*** Provided records

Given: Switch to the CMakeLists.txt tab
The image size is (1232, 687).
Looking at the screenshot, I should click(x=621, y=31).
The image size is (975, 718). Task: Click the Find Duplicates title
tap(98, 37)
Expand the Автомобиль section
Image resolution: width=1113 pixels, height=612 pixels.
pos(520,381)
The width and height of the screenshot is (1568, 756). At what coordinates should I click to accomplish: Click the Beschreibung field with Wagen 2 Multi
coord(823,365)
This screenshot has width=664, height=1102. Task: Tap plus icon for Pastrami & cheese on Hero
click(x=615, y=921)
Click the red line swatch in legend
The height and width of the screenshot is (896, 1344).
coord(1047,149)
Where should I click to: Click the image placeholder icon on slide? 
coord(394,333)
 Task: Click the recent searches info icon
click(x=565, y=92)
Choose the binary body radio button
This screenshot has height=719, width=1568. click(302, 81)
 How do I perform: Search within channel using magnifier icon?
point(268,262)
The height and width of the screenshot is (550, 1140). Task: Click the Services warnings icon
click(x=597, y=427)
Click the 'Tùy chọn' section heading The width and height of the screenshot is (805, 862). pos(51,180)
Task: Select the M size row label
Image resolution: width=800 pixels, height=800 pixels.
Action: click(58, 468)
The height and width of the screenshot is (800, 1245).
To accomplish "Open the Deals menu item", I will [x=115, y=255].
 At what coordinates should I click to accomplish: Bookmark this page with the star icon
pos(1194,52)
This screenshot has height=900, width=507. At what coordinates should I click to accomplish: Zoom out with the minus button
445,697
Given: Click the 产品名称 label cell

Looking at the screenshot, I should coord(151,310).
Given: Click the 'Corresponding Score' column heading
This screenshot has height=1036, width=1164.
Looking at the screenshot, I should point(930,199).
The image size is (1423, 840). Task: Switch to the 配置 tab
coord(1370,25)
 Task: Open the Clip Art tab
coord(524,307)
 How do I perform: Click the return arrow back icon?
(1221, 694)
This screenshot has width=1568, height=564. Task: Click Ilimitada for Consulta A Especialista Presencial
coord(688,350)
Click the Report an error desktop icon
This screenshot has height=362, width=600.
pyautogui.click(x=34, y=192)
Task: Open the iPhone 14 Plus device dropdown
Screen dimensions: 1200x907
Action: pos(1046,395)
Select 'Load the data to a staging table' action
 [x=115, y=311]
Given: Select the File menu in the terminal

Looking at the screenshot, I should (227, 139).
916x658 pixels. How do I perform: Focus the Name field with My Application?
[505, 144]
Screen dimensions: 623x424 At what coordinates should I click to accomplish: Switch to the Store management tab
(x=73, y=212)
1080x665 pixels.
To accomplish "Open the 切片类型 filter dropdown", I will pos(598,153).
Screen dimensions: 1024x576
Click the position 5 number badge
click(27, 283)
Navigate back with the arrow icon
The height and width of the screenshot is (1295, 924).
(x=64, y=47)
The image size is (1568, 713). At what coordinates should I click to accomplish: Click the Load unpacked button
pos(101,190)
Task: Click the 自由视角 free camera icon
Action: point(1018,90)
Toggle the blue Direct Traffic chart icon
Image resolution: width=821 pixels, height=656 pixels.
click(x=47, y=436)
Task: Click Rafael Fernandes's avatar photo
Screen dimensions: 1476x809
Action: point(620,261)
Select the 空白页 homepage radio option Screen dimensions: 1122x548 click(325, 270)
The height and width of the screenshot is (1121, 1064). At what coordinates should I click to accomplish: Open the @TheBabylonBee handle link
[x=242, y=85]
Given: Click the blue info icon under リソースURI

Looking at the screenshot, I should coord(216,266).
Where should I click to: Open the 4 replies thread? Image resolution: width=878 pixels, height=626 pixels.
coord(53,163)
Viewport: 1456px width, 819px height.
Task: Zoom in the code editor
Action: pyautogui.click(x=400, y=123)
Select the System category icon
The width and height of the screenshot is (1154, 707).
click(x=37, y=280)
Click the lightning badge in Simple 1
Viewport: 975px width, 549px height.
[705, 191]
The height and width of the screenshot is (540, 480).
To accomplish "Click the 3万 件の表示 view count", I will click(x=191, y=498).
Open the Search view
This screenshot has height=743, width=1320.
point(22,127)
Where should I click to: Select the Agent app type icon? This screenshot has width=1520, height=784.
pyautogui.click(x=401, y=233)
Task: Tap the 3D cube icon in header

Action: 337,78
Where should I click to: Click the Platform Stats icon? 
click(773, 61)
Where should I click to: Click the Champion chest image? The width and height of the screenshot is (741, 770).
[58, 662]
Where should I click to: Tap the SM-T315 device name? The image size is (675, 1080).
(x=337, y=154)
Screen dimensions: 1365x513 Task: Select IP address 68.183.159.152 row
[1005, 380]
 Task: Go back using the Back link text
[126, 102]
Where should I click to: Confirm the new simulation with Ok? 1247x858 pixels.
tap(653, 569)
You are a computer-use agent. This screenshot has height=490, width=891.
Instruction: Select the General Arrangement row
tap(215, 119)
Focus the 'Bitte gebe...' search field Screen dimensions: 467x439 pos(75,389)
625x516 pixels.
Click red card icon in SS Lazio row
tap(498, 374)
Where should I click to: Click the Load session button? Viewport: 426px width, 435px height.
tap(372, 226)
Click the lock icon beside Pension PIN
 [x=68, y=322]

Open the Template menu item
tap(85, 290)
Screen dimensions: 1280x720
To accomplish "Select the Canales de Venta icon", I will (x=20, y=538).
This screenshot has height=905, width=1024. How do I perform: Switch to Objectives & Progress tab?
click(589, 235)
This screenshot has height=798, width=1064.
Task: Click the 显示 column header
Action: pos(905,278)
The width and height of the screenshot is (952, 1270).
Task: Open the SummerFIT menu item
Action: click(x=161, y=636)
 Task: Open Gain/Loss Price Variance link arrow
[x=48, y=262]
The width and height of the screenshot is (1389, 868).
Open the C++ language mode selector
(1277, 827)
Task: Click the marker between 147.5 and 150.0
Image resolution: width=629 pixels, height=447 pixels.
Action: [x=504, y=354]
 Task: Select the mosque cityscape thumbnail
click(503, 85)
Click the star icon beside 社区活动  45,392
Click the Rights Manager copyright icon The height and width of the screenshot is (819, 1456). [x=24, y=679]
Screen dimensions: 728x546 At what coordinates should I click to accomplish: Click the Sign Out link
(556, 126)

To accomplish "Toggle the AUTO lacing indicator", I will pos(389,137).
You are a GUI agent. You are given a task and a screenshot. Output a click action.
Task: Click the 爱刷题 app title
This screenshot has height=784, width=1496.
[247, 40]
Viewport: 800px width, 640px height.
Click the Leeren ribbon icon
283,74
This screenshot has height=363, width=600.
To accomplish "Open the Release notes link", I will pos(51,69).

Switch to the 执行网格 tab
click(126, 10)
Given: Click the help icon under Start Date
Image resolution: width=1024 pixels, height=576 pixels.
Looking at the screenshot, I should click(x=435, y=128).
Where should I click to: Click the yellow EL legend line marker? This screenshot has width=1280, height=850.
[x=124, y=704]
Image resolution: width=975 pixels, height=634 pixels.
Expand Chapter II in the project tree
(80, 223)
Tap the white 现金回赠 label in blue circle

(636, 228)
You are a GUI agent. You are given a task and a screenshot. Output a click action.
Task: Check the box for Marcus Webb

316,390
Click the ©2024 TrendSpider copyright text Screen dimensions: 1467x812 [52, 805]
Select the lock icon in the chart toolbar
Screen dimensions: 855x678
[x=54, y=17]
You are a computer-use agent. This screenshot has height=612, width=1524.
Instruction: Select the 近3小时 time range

******

Short problem -> Write out the listing's lines word for word, from the line containing "The height and width of the screenshot is (1121, 1064)." through the line containing "Looking at the screenshot, I should coord(216,266).", both included.

Task result ->
The height and width of the screenshot is (1121, 1064). At what coordinates should I click to accomplish: Open the @TheBabylonBee handle link
[x=242, y=85]
Given: Click the blue info icon under リソースURI

Looking at the screenshot, I should coord(216,266).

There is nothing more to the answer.